Starlink Group 4-1 | Falcon 9 Block 5

Lift Off Time
(Subject to change)
November 13, 2021 – 12:19 UTC | 07:19 EST
Mission Name
Starlink Group 4-1; the first launch to Starlink shell 4
Launch Provider
(What rocket company is launching it?)
SpaceX
Customer
(Who’s paying for this?)
SpaceX
Rocket
Falcon 9 Block 5, booster B1058-9; 181 day turn around time
Launch Location
Space Launch Complex 40 (SLC-40), Cape Canaveral Space Force Station, Florida, USA
Payload mass
~15,600 kg (~34,400 lbs) (53 x 290 kg, plus dispenser)

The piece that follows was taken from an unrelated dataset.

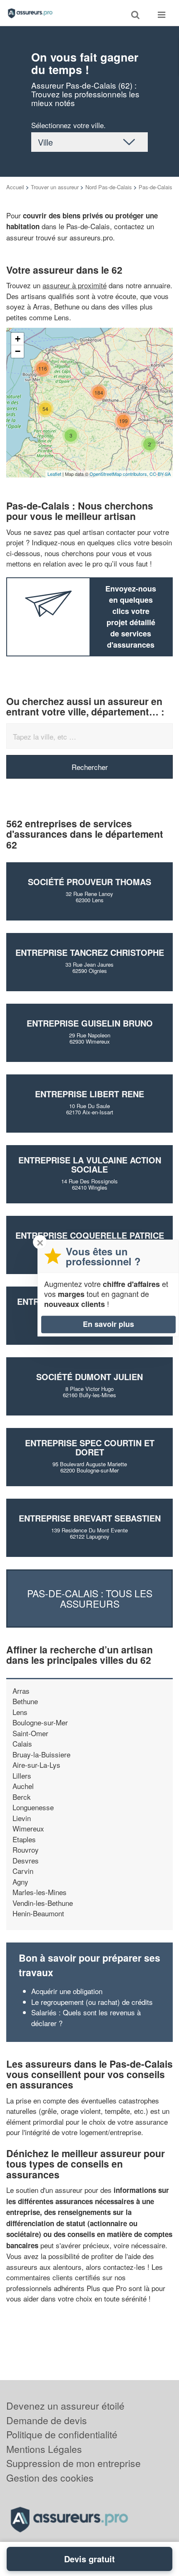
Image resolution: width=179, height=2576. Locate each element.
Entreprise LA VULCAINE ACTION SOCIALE (89, 1164)
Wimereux (28, 1828)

Where are the satellites going?
Starlink Shell 4; 540 km circular low-Earth orbit (LEO)
Will they be attempting to recover the first stage?
Yes
Where will the first stage land?
~620 km downrange on Just Read the Instructions

Tug: TBD; Support: Bob
Will they be attempting to recover the fairings?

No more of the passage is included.